Garland, that pin has to go through the holes on both sides so you can fully engage with the crank. The split pin is there to keep it from backing out through the large hole. Get a new pin and change it now while the radiator is off. The pin goes in with the hole for the split pin closest to the insertion hole in the pulley. I have seen lots of cars where the pin was put in the other way and that allows the pin to back out. Hope my description was clear enough.
Val. I think I got it. Will change it
Garland - To check for loose timing gear, remove the oil fill/breather cap and with a good trouble light, you can see the top of the timing gear. With something like a screwdriver (brass rod or wood dowel rod would be better) you can pry on the gear and if loose enough, you can usually detect movement. If so, it will then be necessary to remove the timing gear cover to tighten the nut which secures the gear to the end of the camshaft. Hope this is the problem for you as it would be a rather easy "fix"! FWIW,.....harold
Thanks Harold. Didn't want to take off the cover unless I had to. This is what I love so about this forum. Someone knows the easy way to check something and I don't have to figure it out the hard way
Looks like a busy weekend ahead. Supposed to rain anyways
Thanks to all who have followed this thread and helped so far.
After removing the inspection pan I have found that all four rods move back and forth with little effort. I take from this that all four rods should have shims removed -- correct? I have the book that explains how but I still have one question (at least one). Modern locking nuts have been used on the rods and from what I can see before disassembly there appears to be plenty of babbitt. The book mentions replacing all rod bolts. I think this means if they are not of modern manufacture like the one I have appear to be. My question is replace or reuse?
The cam gear did not appear to move when challenged as Harold suggested
Best advice is to replace the bolts. Get the correct ones from the parts suppliers. The modern locking nuts are OK.
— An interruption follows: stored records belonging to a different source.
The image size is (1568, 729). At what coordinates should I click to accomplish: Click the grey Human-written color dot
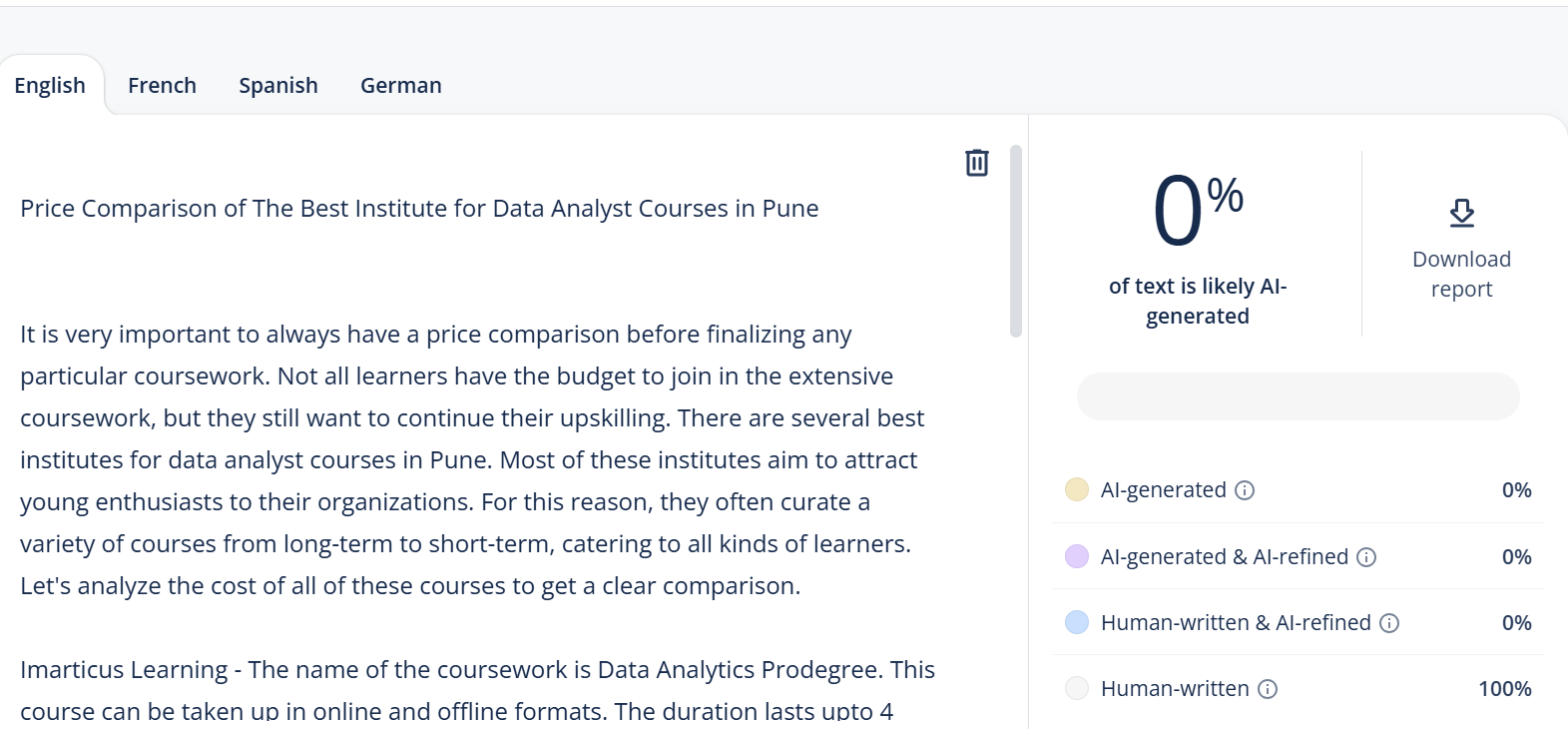1077,688
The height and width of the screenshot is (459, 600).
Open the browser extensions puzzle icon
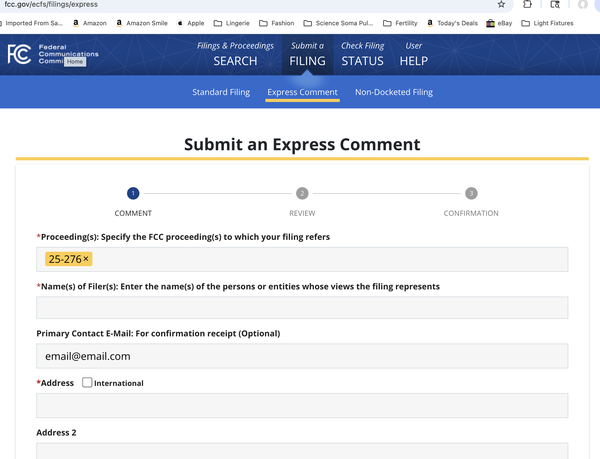(528, 5)

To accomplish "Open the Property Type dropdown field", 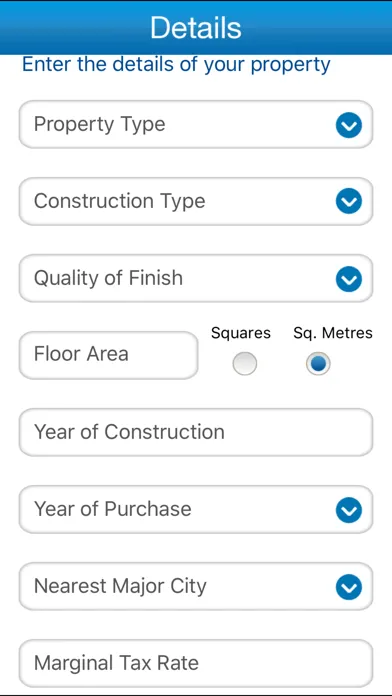I will 196,124.
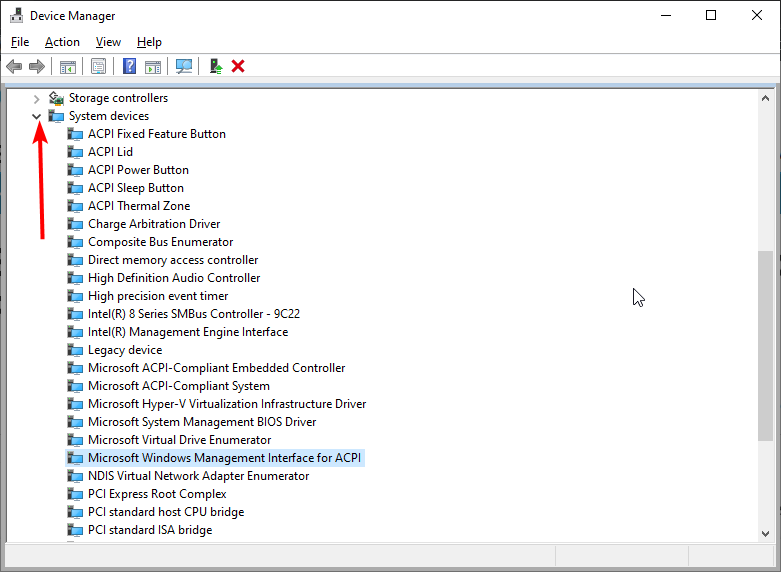This screenshot has height=572, width=781.
Task: Select High Definition Audio Controller entry
Action: pos(173,278)
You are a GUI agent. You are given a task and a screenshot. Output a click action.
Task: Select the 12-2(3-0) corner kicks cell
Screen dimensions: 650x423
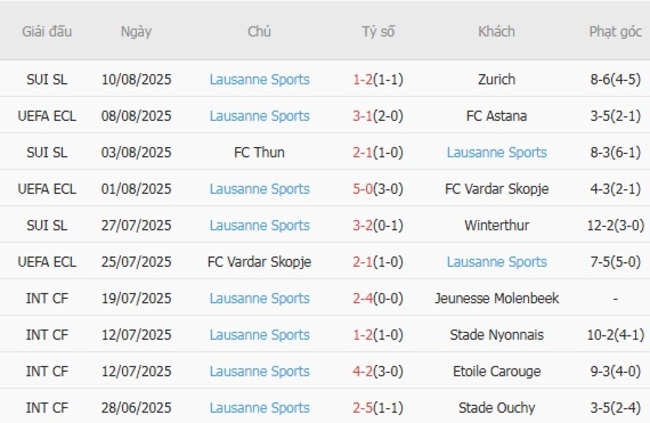(615, 225)
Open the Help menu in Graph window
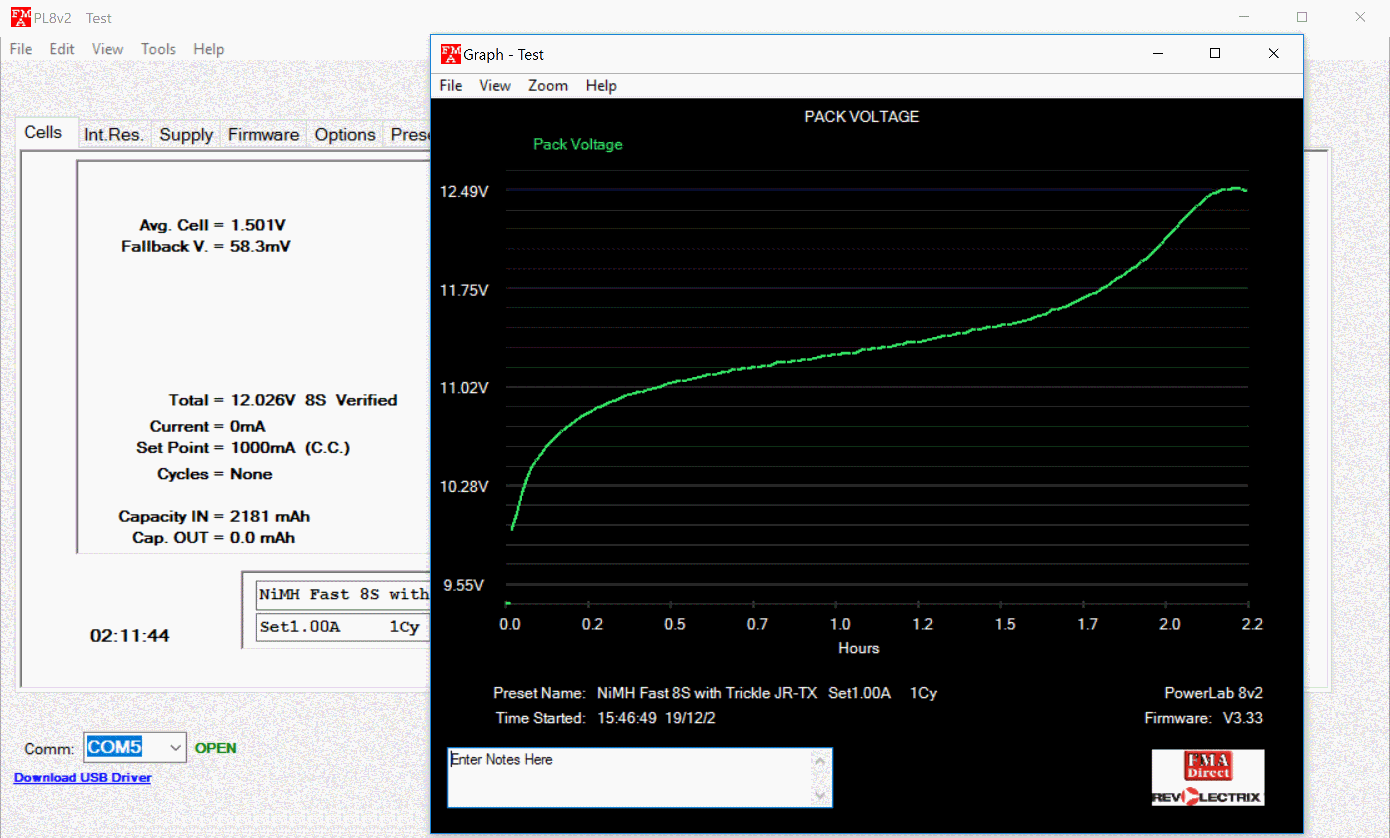1390x838 pixels. (601, 86)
If the bolts appear to be new, and are not stretched, you can re use them. Look at the threads. If they are stretched the threads will appear to have a coarser pitch in the stretched area compared to where the nut was.
It may be that the rod bearings are OK. Carefully peal off one shim on one side, re assemble, and see if you can hand crank the engine. If you can't, put the shim back. When you put the shim back, make sure it is straight with the rest of the shims and rod cap. Good luck.